The critics were befuddled. One critic jumped out of his window and crashed on the street below. Oh well.

The painting hung in a gallery on Madison Avenue. No one who worked at the gallery was there.

People came in. Lots of people. They looked at the painting and screamed and laughed and shrugged and scratched and fell down and ran away and stood transfixed and wept and one doyen of the arts pulled her upper bridge out of her mouth and dropped it on the floor and started talking to it…

Some people said nothing was on the canvas and some people said everything was on the canvas.
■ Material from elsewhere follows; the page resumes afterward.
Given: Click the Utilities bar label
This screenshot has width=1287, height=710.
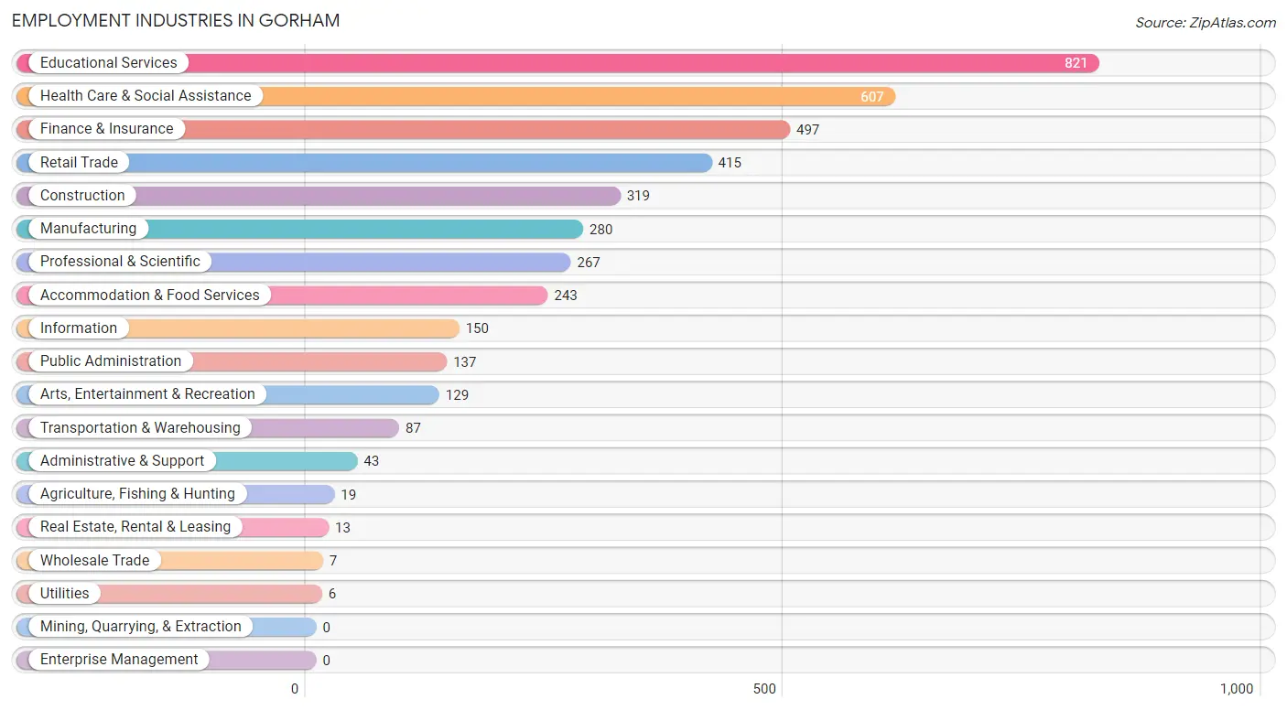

Looking at it objectively…well, apparently, there was no way to look at it objectively. There was no way to say: this is exactly what’s on the canvas.

A local preacher said the painting was a crime.

A few CIA men showed up, of course. They stood in front of the painting for a minute and then they tore off their clothes and ran around the gallery gibbering, and said, in unison: “we are television.”

A professor then said, “Of course. The painting is television.”

A hooker who dropped by to get out of the rain stood in front of the painting and said, “Mathematics cannot be reduced to logic. Bertrand Russell was wrong.”

A retired astronaut walked in and said, “We never went to the moon. We went to Mars.”

A cameraman for a local TV station said, “I just fell into the painting. Somebody call 911. I’m on the sixteenth hole in the woods looking for my ball.”

Three physicists from Columbia stood there and agreed the painting was a miniature black hole in which the force of gravity was 10 to the 28th power greater than…utopia.

Cops came in, drew their weapons, and shot at the painting, and nothing happened. Apparently.

A student from a local high school said: “Bernie and Trump both agree that trade treaties are killing America. Don’t you people get it?”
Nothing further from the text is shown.